Ripple’s XRP token is not a security and only “possibly fits the definition of an investment contract,” according to lawyer Jeremy Hogan.
The #1 reason why XRP is not a Security (a thread).
First, under the legislative definition of a security, XRP can only POSSIBLY fit under the definition of an «investment contract.» It is not a stock or bond, etc..
Even the SEC concedes this: «investment contract.» pic.twitter.com/n9g7ZEos2n
— Jeremy Hogan (@attorneyjeremy1) April 9, 2023
Hogan stated that the U.S. Securities and Exchange Commission (SEC) in its suit against Ripple “failed to legally prove the existence of an implied or explicit investment contract.”
Instead, the regulator relies on sale agreements and the Howey test.
Hogan also argues that all securities cases on which the SEC relies to determine an “investment contract” involved some form of contract between the parties. In the Ripple case, there is none.
“Indeed, how can a person reasonably rely on the offeror to obtain a profit if they have no legal remedy,”
The lawyer argues that the core question is not whether Ripple used money from selling XRP to fund its business, but whether the SEC proved the existence of a contract between token buyers and the company.
If the result seems harsh, keep in mind that the designation «security» is not meant to protect a would-be investor from making bad decisions.
The securities laws are only to require that offerors make certain disclosures regarding the contract that the purchaser is entering.
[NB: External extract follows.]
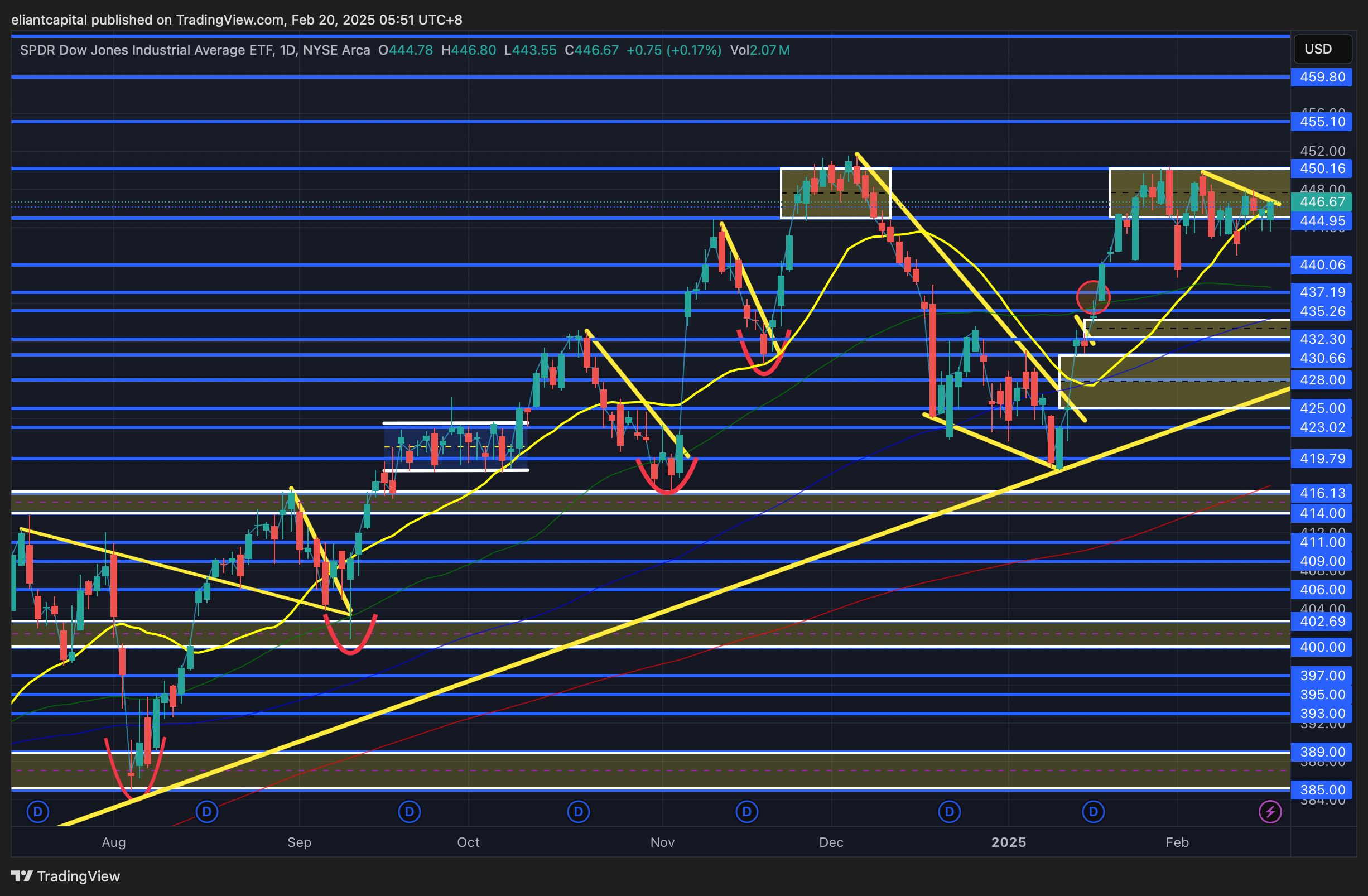Click dividend D marker between Aug and Sep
— Jeremy Hogan (@attorneyjeremy1) April 9, 2023
“Remember that the definition of a security is not designed to protect a potential investor from making bad decisions. Securities laws require only that offerors disclose certain information about the contract,” Hogan explained.
Attorney Todd Phillips said that the Howey test is “not the best way to determine an investment contract.”
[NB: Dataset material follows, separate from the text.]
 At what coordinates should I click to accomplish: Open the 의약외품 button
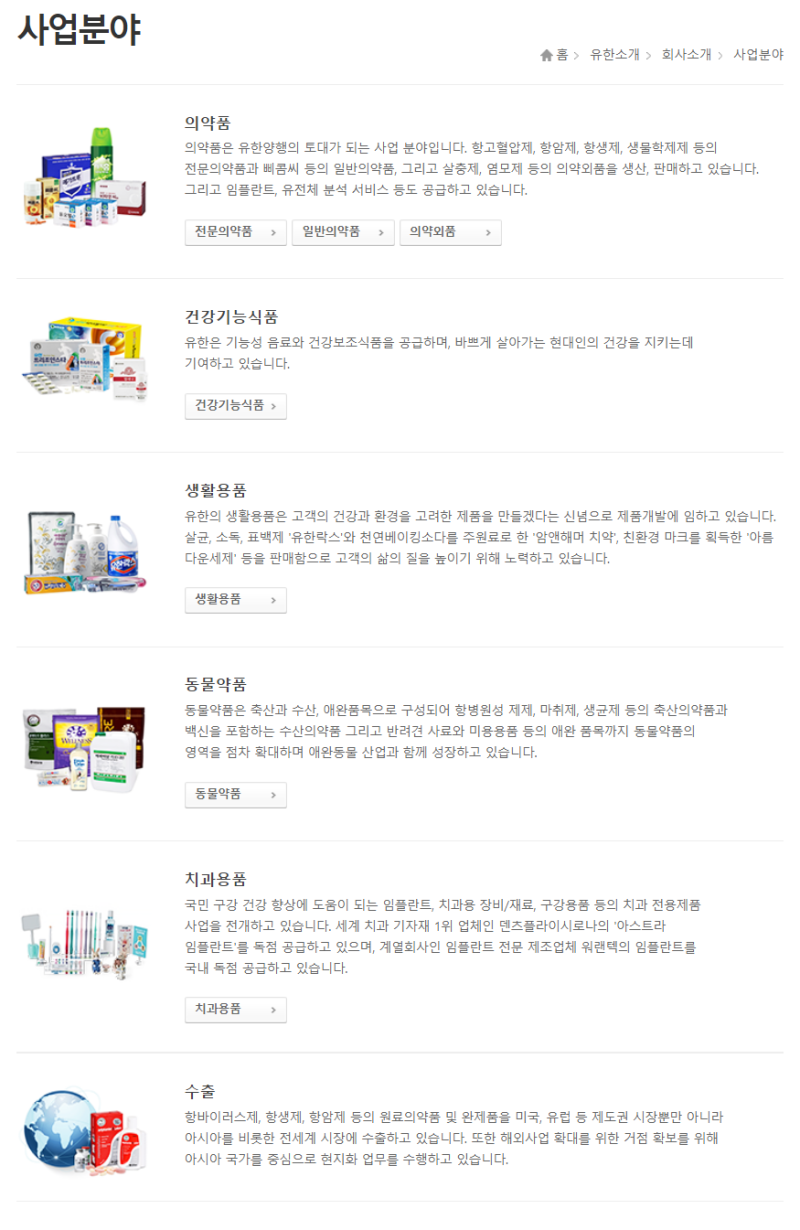click(x=450, y=232)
He argues that for a more precise result one needs to study the contract itself, post-sale legal obligations, and the right to a share of profits. In his view, if such a framework were adopted, crypto assets would become commodities and fall under the jurisdiction of the CFTC.
The argument is: Howey isn’t the best way to decide what is an «investment contract.» You also need a contract, post-sale legal obligations, and the right to share profit.
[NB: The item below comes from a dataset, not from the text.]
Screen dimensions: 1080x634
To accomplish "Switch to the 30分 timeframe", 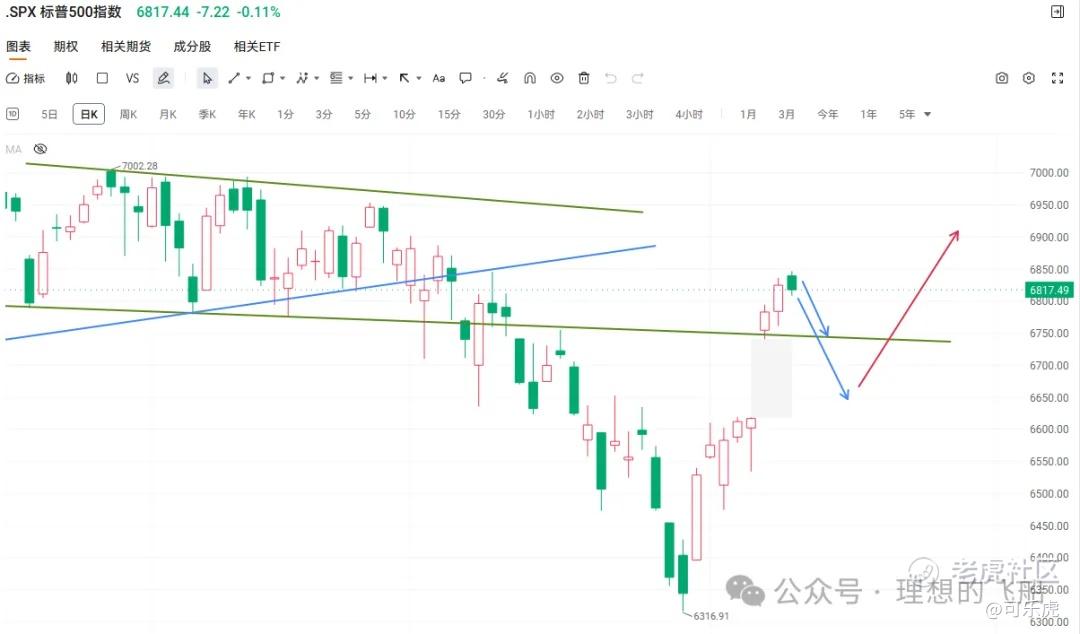I will point(494,114).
If this becomes the test, then crypto assets are most likely commodities, giving the CFTC jurisdiction. 2/
— Todd Phillips (@tphillips) April 8, 2023
In December 2020, the SEC filed a lawsuit against Ripple, accusing it of selling unregistered securities in the form of XRP to retail investors.
A partner at the law firm Davis Polk and former SEC official Joseph Hall said the regulator had high odds of losing the case on the merits. However, he expressed doubts about a swift conclusion to the proceedings.
In late March 2023, reports emerged that Ripple had good odds of a favorable conclusion to the litigation. In light of this, XRP rose by 15%.